[Sci-tech-public] Fischer Essay on Culture Concept
Debbie Meinbresse
meinbres at MIT.EDU
Wed Jan 17 12:35:29 EST 2007
>Date: Wed, 17 Jan 2007 12:16:10 -0500
>From: "Cultural Anthropology" <culanth at rpi.edu>
>
>ANTHROPOLOGIST ARGUES FOR EXPERIMENTAL UNDERSTANDING OF "CULTURE"
><http://www.anthrosource.net/doi/abs/10.1525/can.2007.22.1.1>http://www.anthrosource.net/doi/abs/10.1525/can.2007.22.1.1
>
>MIT Professor of Anthropology and Science and
>Technology Studies Michael Fischer has published
>an essay in the current issue of Cultural
>Anthropology that provides new perspective on
>the history of the concept of "culture,"
>emphasizing how cultural analysis has been
>linked to social reform in different periods.
>
>Titled "Culture and Cultural Analysis as
>Experimental Systems," the essay traces the
>growth of cultural analysis from the nineteenth
>century through the present, showing how the
>concept of culture has evolved and enabled
>cultural analysis to operate as an "experimental
>system" that both codifies knowledge, and
>creates fundamentally new insight. In casting
>cultural analysis as an "experimental system,"

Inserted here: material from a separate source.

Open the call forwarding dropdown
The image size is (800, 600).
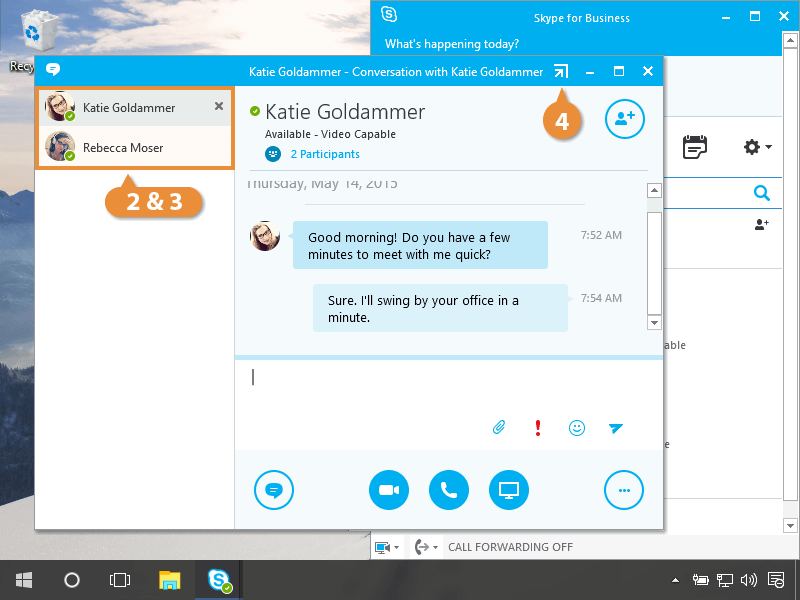click(x=427, y=547)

>Fischer suggests similarities between cultural
>analysis and the natural sciences, highlighting
>how both create new knowledge though structured
>engagements between established theory and
>empirical data that cannot be sufficiently explained in terms of such theory.
>
>Fischer also highlights the importance of
>recognizing "culture" as an analytic tool rather
>than as a variable that can be blamed for social
>problems, or used to explain "the clash of
>civilizations." "Culture," Fischer argues, is
>"where meaning is woven and renewed," by
>professional cultural analysts as well as by the
>people they study. The continuing challenge of
>cultural analysis, Fischer argues, "is to
>develop translation and mediation tools for
>helping make visible differences of interests,
>access, power, needs, desires, and philosophical
>perspective. In particular, as we begin to face
>new kinds of ethical dilemmas stemming from
>developments in biotechnologies, expansive
>information and image databases, and ecological
>interactions, we are challenged to develop
>differentiated cultural analyses that can help
>articulate new social institutions for an evolving civil society."
>
>Over the last twenty years, Cultural
>Anthropology has published a number of essays
>that historicize and critically engage the
>culture concept. See, for example, Akhil Gupta
>and James Ferguson's "Beyond "Culture": Space,
>Identity, and the Politics of Difference"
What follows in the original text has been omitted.